Awareness of the web accessibility issue has increased with the record numbers of website-access lawsuits that have been filed in recent years. According to website accessibility company UsableNet, last year there were 2,285 ADA website lawsuits filed in the nation’s federal courts, an increase of 181 percent from 2017.
ADA web accessibility lawsuits, filed in federal and state courts, have impacted many companies and organizations from restaurants like Domino’s Pizza, to grocery stores like Winn-Dixie, to universities such as Harvard and MIT.
There are voluntary guidelines to follow for developing more accessible websites that have been generally recognized by the courts to indicate ADA compliance. These guidelines, known as the Web Content Accessibility Guidelines (WCAG), are administered by the World Wide Web Consortium (W3C) to make websites more accessible for the disabled.
The WCAG 2.0 guidelines and the newly-minted 2.1 updates are a useful starting point for companies with an online presence to make their content more accessible, according to digital publishing company Blue Toad.

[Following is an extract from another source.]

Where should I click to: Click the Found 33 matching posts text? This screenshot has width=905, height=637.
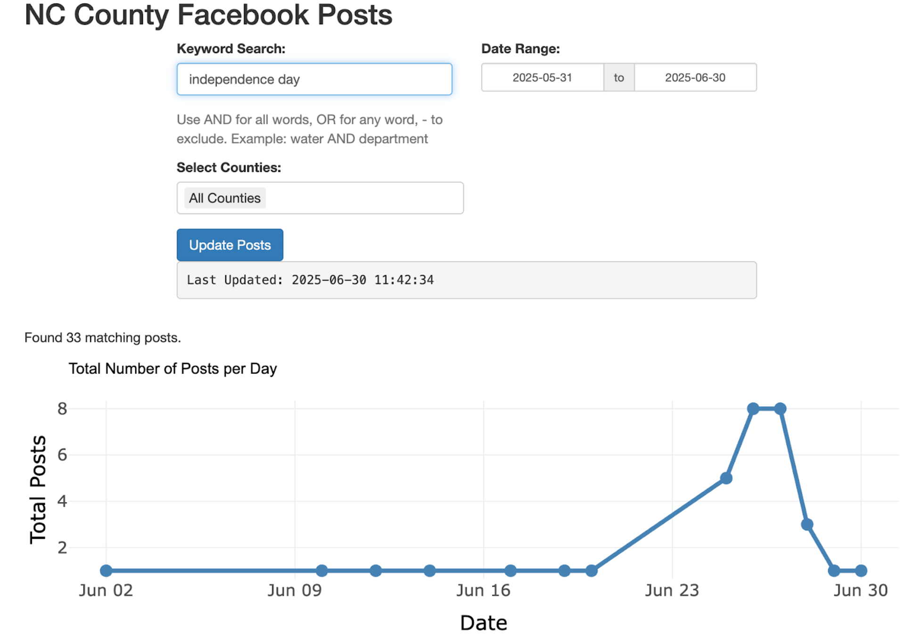click(x=103, y=338)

These accessibility guidelines address elements such as providing text alternatives to non-text content, including content that can be presented in multiple formats, and providing keyboard navigation in addition to navigation by cursor. When websites are properly designed and coded, people with disabilities can more easily use them. Web content can be made more accessible to a wider range of people with disabilities, including accommodations for blindness and low vision, deafness and hearing loss, limited movement, speech disabilities and photosensitivity.